#### WHAT THE EXERCISE ASKS:
Would you output all the data exactly as it stands?

(Items from a data source)
---+---

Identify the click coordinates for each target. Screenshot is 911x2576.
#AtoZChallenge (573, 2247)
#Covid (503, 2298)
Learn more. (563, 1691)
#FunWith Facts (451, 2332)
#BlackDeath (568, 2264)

---+---

#### OUTPUT OF THE EXERCISE:
Identify the click coordinates for each target. Screenshot is 911x2576.
#AtoZChallenge (573, 2247)
#Covid (503, 2298)
Learn more. (563, 1691)
#FunWith Facts (451, 2332)
#BlackDeath (568, 2264)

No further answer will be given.